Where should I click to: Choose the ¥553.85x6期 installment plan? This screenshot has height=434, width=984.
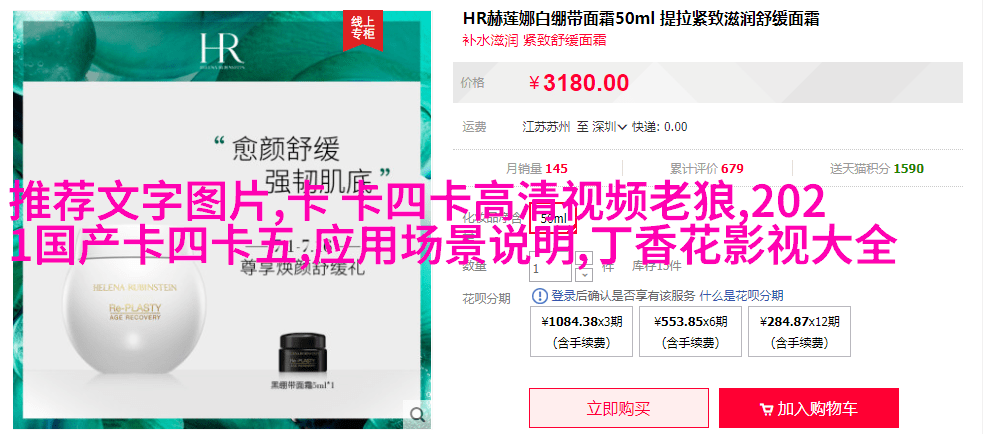(x=690, y=332)
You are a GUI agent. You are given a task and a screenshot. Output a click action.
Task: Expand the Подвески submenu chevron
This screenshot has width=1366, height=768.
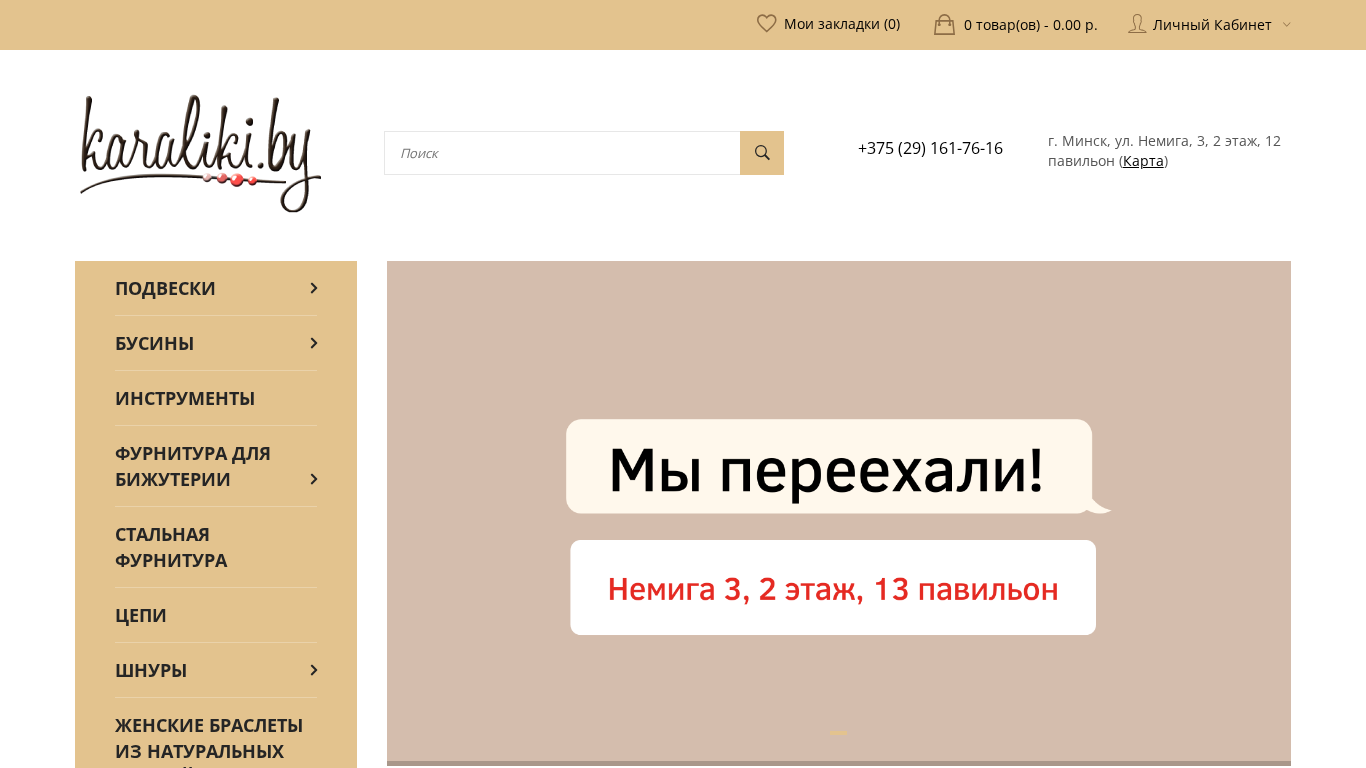[x=313, y=288]
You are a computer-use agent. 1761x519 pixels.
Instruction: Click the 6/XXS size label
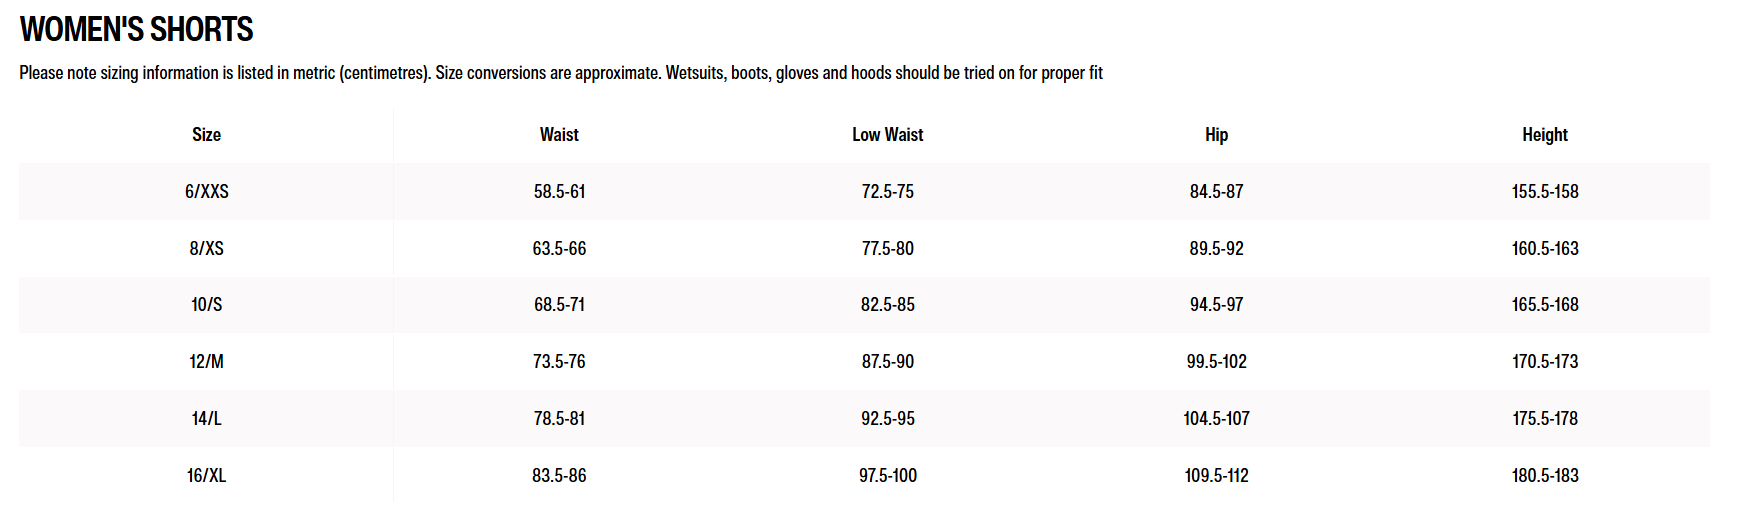pyautogui.click(x=206, y=191)
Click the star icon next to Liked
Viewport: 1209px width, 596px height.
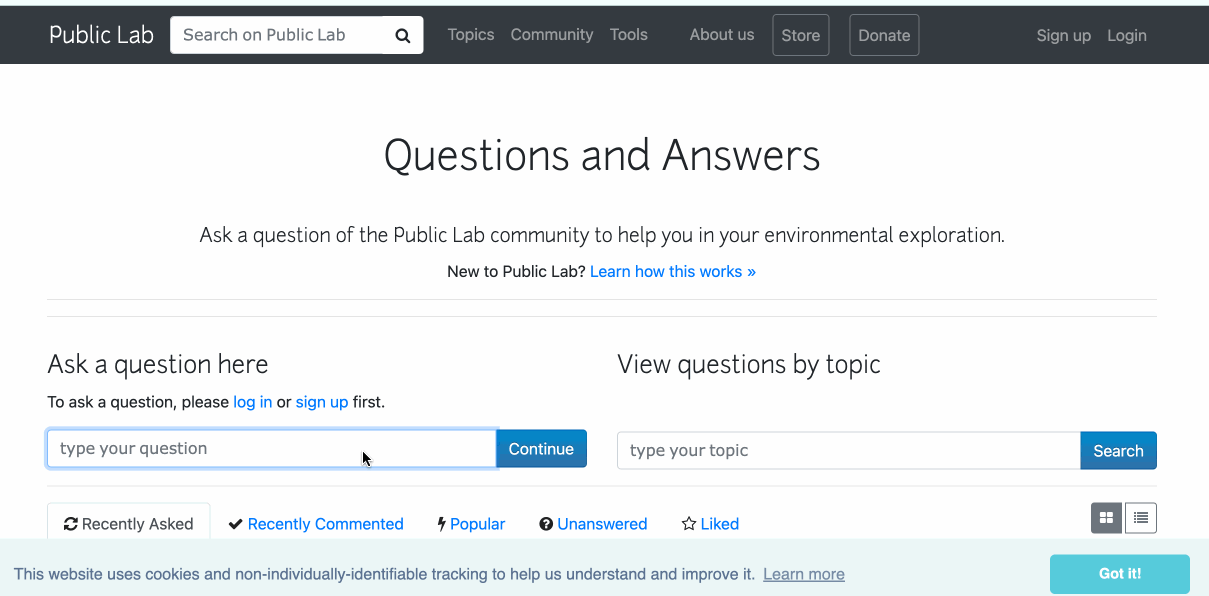pos(687,523)
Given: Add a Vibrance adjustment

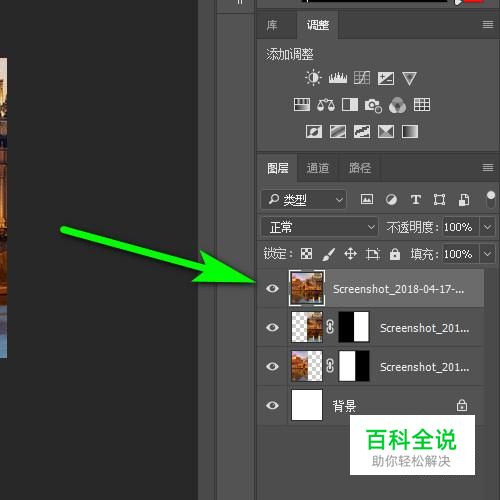Looking at the screenshot, I should pyautogui.click(x=409, y=79).
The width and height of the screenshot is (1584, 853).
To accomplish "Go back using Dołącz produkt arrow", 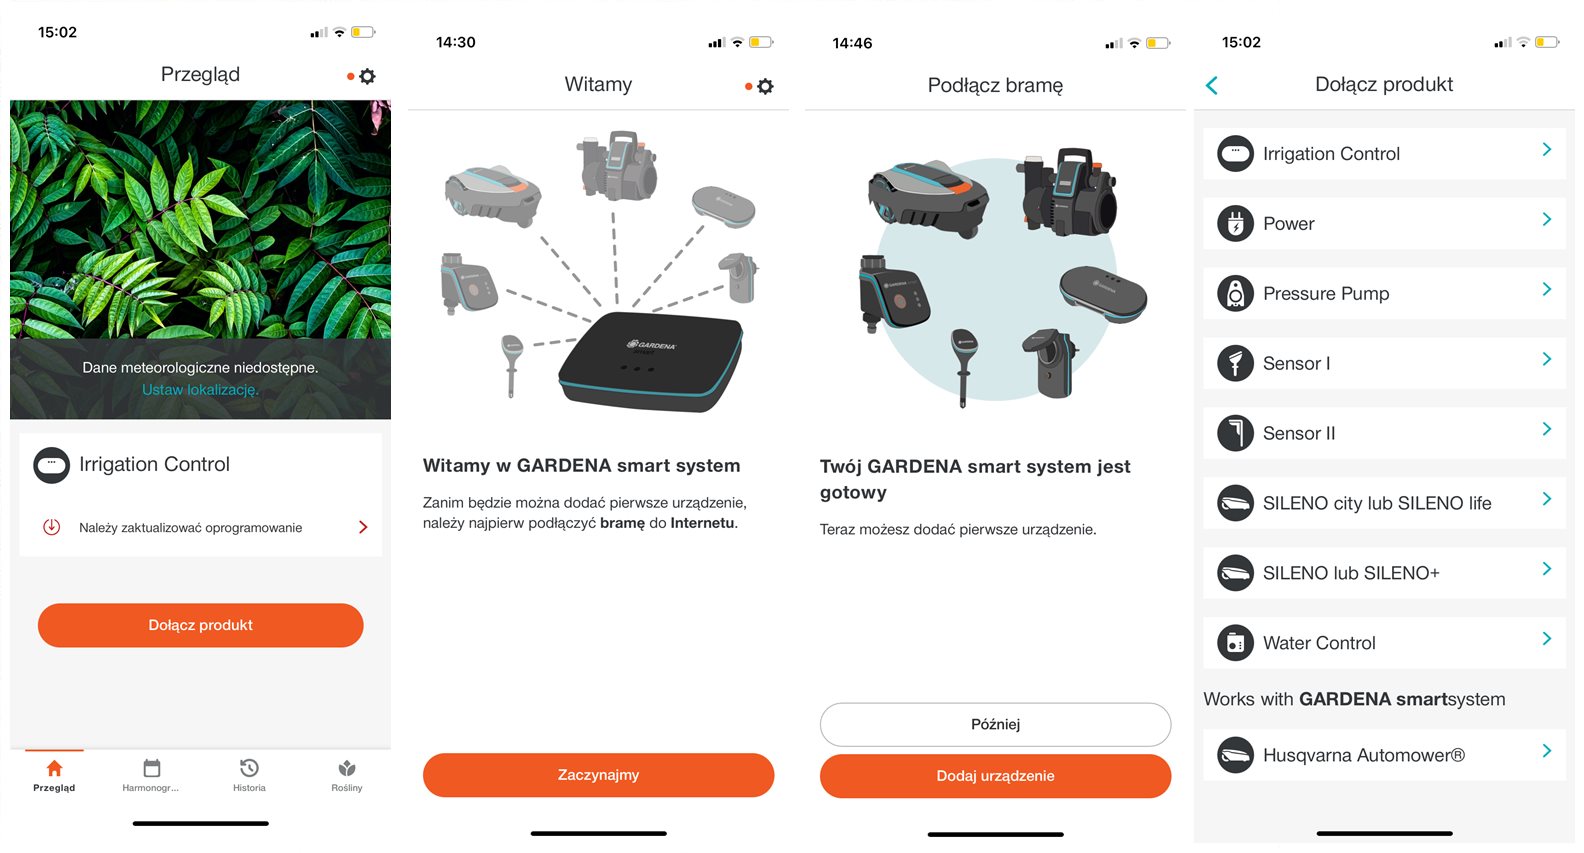I will point(1212,85).
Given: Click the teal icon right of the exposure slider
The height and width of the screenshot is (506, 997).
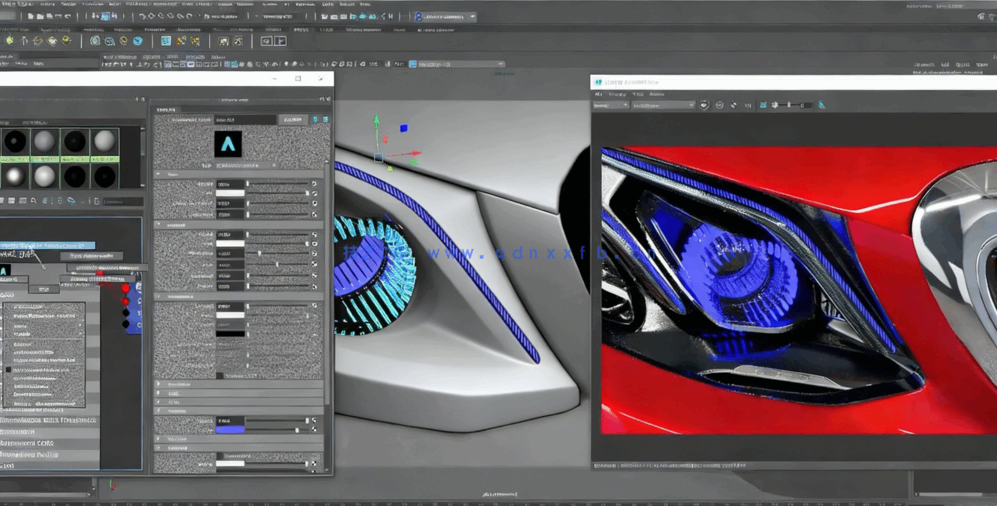Looking at the screenshot, I should (822, 105).
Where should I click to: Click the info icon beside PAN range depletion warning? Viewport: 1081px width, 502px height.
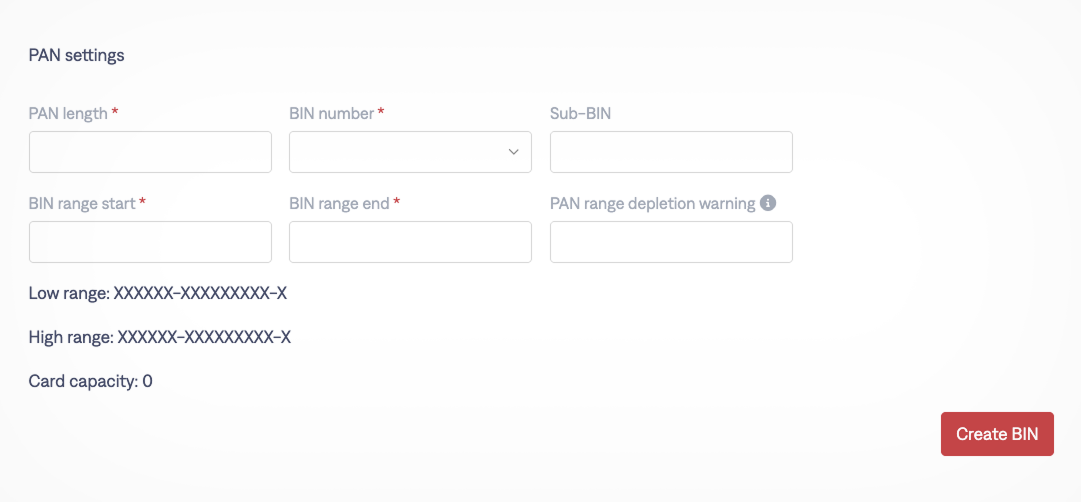tap(768, 203)
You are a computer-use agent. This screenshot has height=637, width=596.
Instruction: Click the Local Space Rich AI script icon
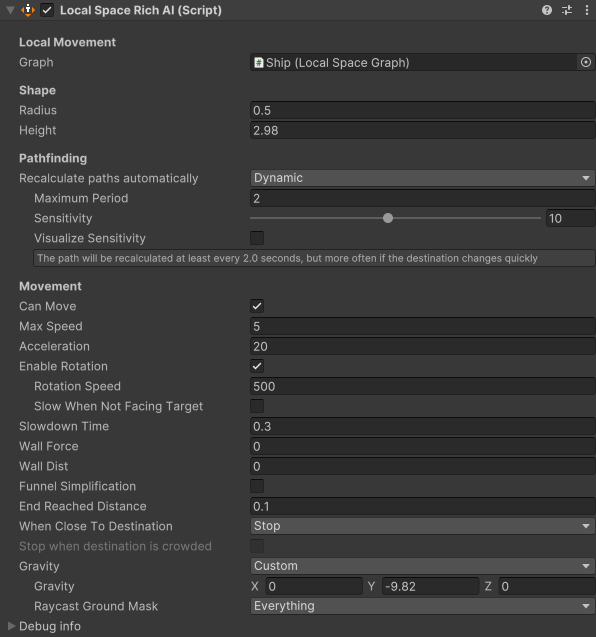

========================================================================

• Exercise description
What lines in the data above carry "computer"? Return them all.

• Expected answer
You are a computer-use agent. 1761x519 pixels.
You are a computer-use agent. This screenshot has height=637, width=596.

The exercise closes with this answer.